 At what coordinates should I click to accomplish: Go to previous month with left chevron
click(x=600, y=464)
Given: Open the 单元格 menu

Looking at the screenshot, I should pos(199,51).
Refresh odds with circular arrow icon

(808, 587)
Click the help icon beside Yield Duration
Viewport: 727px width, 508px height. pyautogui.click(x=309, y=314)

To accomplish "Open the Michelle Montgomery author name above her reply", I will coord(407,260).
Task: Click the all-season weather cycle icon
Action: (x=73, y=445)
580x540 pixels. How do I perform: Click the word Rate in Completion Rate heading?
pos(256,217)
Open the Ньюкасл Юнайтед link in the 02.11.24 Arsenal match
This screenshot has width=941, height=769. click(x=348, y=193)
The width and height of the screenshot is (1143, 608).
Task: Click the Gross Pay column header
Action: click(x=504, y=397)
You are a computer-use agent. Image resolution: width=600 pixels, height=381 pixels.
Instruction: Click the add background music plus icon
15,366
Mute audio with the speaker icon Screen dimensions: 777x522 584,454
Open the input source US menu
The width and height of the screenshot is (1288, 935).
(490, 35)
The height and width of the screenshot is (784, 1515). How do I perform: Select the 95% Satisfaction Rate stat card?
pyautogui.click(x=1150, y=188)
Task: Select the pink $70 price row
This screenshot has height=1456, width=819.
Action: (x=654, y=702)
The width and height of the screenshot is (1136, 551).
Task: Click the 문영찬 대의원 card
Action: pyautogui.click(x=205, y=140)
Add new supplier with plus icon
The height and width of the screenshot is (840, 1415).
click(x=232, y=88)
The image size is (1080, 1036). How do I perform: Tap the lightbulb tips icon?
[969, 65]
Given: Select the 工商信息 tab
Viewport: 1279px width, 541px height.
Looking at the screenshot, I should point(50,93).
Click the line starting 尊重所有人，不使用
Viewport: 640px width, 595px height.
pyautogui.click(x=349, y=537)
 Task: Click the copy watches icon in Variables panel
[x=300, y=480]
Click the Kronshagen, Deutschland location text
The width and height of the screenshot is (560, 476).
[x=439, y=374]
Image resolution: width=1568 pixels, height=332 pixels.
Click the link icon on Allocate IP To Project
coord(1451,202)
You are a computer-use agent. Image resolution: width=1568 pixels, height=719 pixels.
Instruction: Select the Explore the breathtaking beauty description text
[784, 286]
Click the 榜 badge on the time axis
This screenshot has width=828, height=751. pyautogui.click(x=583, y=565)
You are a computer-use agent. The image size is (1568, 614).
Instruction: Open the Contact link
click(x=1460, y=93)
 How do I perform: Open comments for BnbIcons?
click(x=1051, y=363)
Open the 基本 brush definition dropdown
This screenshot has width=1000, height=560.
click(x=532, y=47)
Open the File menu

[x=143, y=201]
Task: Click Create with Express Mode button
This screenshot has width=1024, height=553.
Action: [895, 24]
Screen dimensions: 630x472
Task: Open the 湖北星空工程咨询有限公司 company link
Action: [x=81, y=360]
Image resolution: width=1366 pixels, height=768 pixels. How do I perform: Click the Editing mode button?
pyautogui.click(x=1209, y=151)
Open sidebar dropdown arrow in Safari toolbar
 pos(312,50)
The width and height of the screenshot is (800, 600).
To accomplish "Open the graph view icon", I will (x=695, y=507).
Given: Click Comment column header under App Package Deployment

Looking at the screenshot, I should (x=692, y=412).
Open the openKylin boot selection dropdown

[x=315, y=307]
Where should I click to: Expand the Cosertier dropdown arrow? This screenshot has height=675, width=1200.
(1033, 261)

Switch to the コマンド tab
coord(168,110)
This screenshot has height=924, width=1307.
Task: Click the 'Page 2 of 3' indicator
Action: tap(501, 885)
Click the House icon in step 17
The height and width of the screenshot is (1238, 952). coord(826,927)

EXERCISE DIRECTIONS:
Could you write out all of the entries precisely as they stand?

RESPONSE AREA:
 At what coordinates should I click to accomplish: Go to previous month with left chevron
click(x=600, y=464)
Given: Open the 单元格 menu

Looking at the screenshot, I should pos(199,51).
Refresh odds with circular arrow icon

(808, 587)
Click the help icon beside Yield Duration
Viewport: 727px width, 508px height. pyautogui.click(x=309, y=314)

To accomplish "Open the Michelle Montgomery author name above her reply", I will coord(407,260).
Task: Click the all-season weather cycle icon
Action: (x=73, y=445)
580x540 pixels. How do I perform: Click the word Rate in Completion Rate heading?
pos(256,217)
Open the Ньюкасл Юнайтед link in the 02.11.24 Arsenal match
This screenshot has width=941, height=769. click(x=348, y=193)
The width and height of the screenshot is (1143, 608).
Task: Click the Gross Pay column header
Action: click(x=504, y=397)
You are a computer-use agent. Image resolution: width=600 pixels, height=381 pixels.
Instruction: Click the add background music plus icon
15,366
Mute audio with the speaker icon Screen dimensions: 777x522 584,454
Open the input source US menu
The width and height of the screenshot is (1288, 935).
(490, 35)
The height and width of the screenshot is (784, 1515). How do I perform: Select the 95% Satisfaction Rate stat card?
pyautogui.click(x=1150, y=188)
Task: Select the pink $70 price row
This screenshot has height=1456, width=819.
Action: (x=654, y=702)
The width and height of the screenshot is (1136, 551).
Task: Click the 문영찬 대의원 card
Action: pyautogui.click(x=205, y=140)
Add new supplier with plus icon
The height and width of the screenshot is (840, 1415).
click(x=232, y=88)
The image size is (1080, 1036). How do I perform: Tap the lightbulb tips icon?
[969, 65]
Given: Select the 工商信息 tab
Viewport: 1279px width, 541px height.
Looking at the screenshot, I should point(50,93).
Click the line starting 尊重所有人，不使用
Viewport: 640px width, 595px height.
pyautogui.click(x=349, y=537)
 Task: Click the copy watches icon in Variables panel
[x=300, y=480]
Click the Kronshagen, Deutschland location text
The width and height of the screenshot is (560, 476).
[x=439, y=374]
Image resolution: width=1568 pixels, height=332 pixels.
Click the link icon on Allocate IP To Project
coord(1451,202)
You are a computer-use agent. Image resolution: width=1568 pixels, height=719 pixels.
Instruction: Select the Explore the breathtaking beauty description text
[784, 286]
Click the 榜 badge on the time axis
This screenshot has width=828, height=751. pyautogui.click(x=583, y=565)
You are a computer-use agent. The image size is (1568, 614).
Instruction: Open the Contact link
click(x=1460, y=93)
 How do I perform: Open comments for BnbIcons?
click(x=1051, y=363)
Open the 基本 brush definition dropdown
This screenshot has width=1000, height=560.
click(x=532, y=47)
Open the File menu

[x=143, y=201]
Task: Click Create with Express Mode button
This screenshot has width=1024, height=553.
Action: [895, 24]
Screen dimensions: 630x472
Task: Open the 湖北星空工程咨询有限公司 company link
Action: [x=81, y=360]
Image resolution: width=1366 pixels, height=768 pixels. How do I perform: Click the Editing mode button?
pyautogui.click(x=1209, y=151)
Open sidebar dropdown arrow in Safari toolbar
 pos(312,50)
The width and height of the screenshot is (800, 600).
To accomplish "Open the graph view icon", I will (x=695, y=507).
Given: Click Comment column header under App Package Deployment

Looking at the screenshot, I should (x=692, y=412).
Open the openKylin boot selection dropdown

[x=315, y=307]
Where should I click to: Expand the Cosertier dropdown arrow? This screenshot has height=675, width=1200.
(1033, 261)

Switch to the コマンド tab
coord(168,110)
This screenshot has height=924, width=1307.
Task: Click the 'Page 2 of 3' indicator
Action: tap(501, 885)
Click the House icon in step 17
The height and width of the screenshot is (1238, 952). coord(826,927)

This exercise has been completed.